In an action out of step with his usual remarks on the issue, the Islamic Republic News Agency quoted Ahmadinejad commenting on the P5+1 powers after the recent Almaty talks in a pugnacious tone. He stated “they caused restrictions and issued threats, thinking that the Iranian nations cannot achieve nuclear energy.” Ahmadinejad then took the stage at a ceremony commemorating National Nuclear Technology Day (a holiday he created during his first term in office) on April 9th to announce the expansion of the country’s uranium production and claimed other atomic energy advances this past Tuesday. While the President’s reaction to the talks seems aggressive, the lack of censorship, and widespread coverage of his words indicates they are in line with Khamenei’s views on the matter. A move on Ahmadinejad’s part likely aimed to seek support from the Supreme Leader as the June Presidential elections approach.

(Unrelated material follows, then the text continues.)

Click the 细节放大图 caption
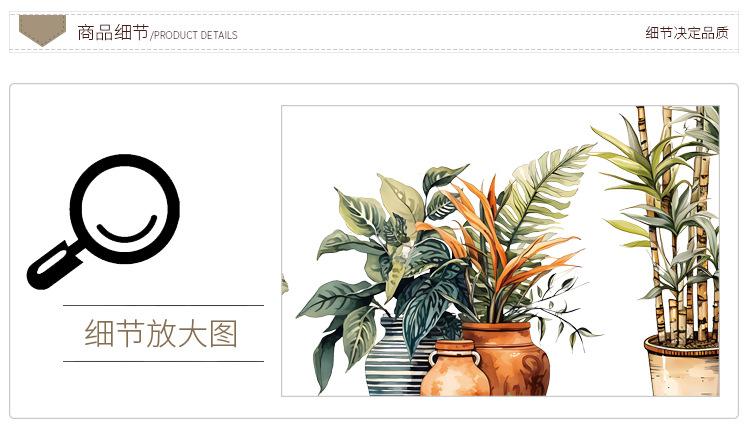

The Iranian media faces some strict redlines when covering nuclear related news, considering the sensitivities associated with Ahmadinejad’s disagreements with Khamenei. Reactions in the media to the first round of the Almaty nuclear talks were perhaps the best indication of this, as Ahmadinejad’s recent comments about the Almaty meeting were not covered by pro-Ahmadinejad outlets, but were published as minor stories within smaller publications such as Ebtekar. Those newspapers affiliated with the President either published brief reports, while most other Iranian outlets allocated their front pages to the ‘successful news of Iran in the latest round of talks.’ The redlines set for the media for covering the news of Iran’s nuclear program is taken very seriously, to the point that news sources affiliated with Ahmadinejad do not risk crossing them.